Keyun Cheng

Reading Notes: OSDI’25 Stripeless

Title: Stripeless Data Placement for Erasure-Coded In-Memory Storage

Conference (OSDI’25): Link

Journal (): Link

Summary

This paper proposes an erasure-coded distributed in-memory KV-store called Nos that adopts a “stripeless” redundancy scheme to achieve low latency and high throughput compared with the baselines. Although it calls “stripeless” data placement, the underlying idea is to hybrid replication and XOR-based one-parity coding. It adopts a combinatorial data placement strategy called SBIBD to ensure multi-node fault tolerance for primary-backups.

Main Contributions

Hybrids replication and XOR-based one-parity coding for in-memory KV-store.
Implementation of Nos, an in-memory KV-store with the proposed stripeless data placement and achieves low latency and high throughput compared to the STOA baselines.

Problem

For fast in-memory KV-stores, EC operations with stripes brings overheads (in bandwidth and computation).
- Intra-object (each obj will be split to k chunks): I/O fanout; not good for small objects
- Inter-object (ensemble multiple objects to a single stripe): metadata overhead, memory consumptions
  - Static data placement (e.g., hashing): cannot adapt to dynamic workload changes
  - Dynamic data placement: centrally coordinated metadata service will be the performance bottleneck and leads to single-point-of-failure; such scheme also have high metadata overhead for small objs.

Details

Proposed scheme Nos
- Each original chunk only stores in a single primary node.
- There are multiple backup nodes, each of which stores one parity block associated with one primary node.
  - Backup nodes only stores parity chunks.
- Parameters (k, p)
  - k: number of blocks in a fault-tolerant group
  - p: number of tolerable blocks in a fault-tolerant group
- Reliability requirements (called SBIBD): for two different chunks a and b, their parity blocks cannot be replicated to two same backup nodes.
  - Backed by combinatoric theories
  - The number of nodes v and k must satisfy certain conditions.
- Nos is an inter-object static data placement scheme
  - (k,p) configuration: each “stripe” have one original chunk stored in a primary node, and (p+1) parity chunks stored in (p+1) different backup nodes
  - Each primary node chooses (p+1) backup nodes to store its parity chunks, and send the chunk to these nodes.
  - Each node will receive k chunks sent from k specific nodes, defined by the SBIBD design, and encode them to a parity block.
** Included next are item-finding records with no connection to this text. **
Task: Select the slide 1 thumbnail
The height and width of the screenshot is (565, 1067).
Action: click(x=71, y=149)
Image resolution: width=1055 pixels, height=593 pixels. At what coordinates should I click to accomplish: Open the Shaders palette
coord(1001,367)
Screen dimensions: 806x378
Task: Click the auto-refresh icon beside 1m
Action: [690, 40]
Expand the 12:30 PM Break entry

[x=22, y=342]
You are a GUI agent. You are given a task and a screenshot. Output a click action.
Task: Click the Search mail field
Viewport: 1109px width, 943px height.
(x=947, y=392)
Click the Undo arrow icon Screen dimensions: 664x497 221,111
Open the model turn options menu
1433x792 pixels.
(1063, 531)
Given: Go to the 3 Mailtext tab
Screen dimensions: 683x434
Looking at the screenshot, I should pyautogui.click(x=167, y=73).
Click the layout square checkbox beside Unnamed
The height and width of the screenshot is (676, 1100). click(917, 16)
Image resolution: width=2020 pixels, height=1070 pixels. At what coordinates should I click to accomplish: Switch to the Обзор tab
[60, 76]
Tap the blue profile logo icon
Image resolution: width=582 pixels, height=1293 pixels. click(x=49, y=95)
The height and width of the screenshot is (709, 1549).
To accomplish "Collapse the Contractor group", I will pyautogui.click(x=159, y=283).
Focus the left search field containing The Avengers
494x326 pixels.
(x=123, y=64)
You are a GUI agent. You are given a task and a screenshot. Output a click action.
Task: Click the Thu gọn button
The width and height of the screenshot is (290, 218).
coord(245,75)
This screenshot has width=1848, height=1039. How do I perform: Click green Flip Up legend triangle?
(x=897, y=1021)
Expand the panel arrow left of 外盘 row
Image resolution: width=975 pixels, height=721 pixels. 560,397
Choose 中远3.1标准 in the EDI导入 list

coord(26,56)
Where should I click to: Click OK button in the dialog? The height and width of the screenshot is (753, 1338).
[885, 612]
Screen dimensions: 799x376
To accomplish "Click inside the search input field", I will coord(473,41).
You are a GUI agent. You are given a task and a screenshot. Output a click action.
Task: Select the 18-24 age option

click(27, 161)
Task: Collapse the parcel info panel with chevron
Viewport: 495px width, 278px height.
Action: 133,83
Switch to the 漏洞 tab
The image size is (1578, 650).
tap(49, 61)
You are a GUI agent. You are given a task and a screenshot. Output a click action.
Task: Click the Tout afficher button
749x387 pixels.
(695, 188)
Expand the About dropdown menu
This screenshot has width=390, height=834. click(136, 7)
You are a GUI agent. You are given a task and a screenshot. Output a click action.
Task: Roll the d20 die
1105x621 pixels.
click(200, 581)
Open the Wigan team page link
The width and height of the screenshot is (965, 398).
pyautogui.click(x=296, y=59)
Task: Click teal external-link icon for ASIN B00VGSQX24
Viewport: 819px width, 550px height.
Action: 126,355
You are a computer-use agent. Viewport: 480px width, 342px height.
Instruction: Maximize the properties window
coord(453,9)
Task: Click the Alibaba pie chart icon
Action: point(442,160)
So these k
    - 1 blocks all together form a fault-tolerant group.
  - These blocks will be XORed together to form a parity block.
  - The same parity blocks will be computed independently and stored in the specific k nodes.
  - Upon block failure, the node need to reconstruct the lost chunk by contacting a set of nodes (at least k; or more if multi-block failures occurs)
    - Single block recovery on multi-node failures can be indirect (e.g., needs to repair some intermediate blocks first).
Implementation
- in-memory KV store with RDMA
- Delta-based versioning
  - Parity updates are also versioning-based

Strength

The idea of hybrid replication and EC is not new, but the design of XOR-based one-parity and distributed parity computation and the data placement is new and novel.
- I like the way of hybriding (this may due to my lack of knowledge of in-memory EC baselines).
Limited memory overhead (actually) compared with replication and EC-only schemes.
Close-to-replication latency and throughputs for in-memory operations for YCSB workloads.

Weakness

Limited parameter settings for short k for erasure coding. Thus it has higher memory overhead than EC-only schemes
This is still a static and one-size-fits all data placement, and cannot be adapted to dynamic workloads.
Requires fast RDMA access (where the bandwidth is still the bottleneck)
I expect to see the amortized costs (in blocks) of reconstructing any lost chunk for different values of k and p (although this may not be necessary for OSDI).
It’s necessary to provide the reliability analysis of different values of k and p between different schemes.
It says split scheme has high I/O fanout and put significant overhead on the network. This may not be true, and high I/O fanout may be good for parallelization.
The english writing is bad.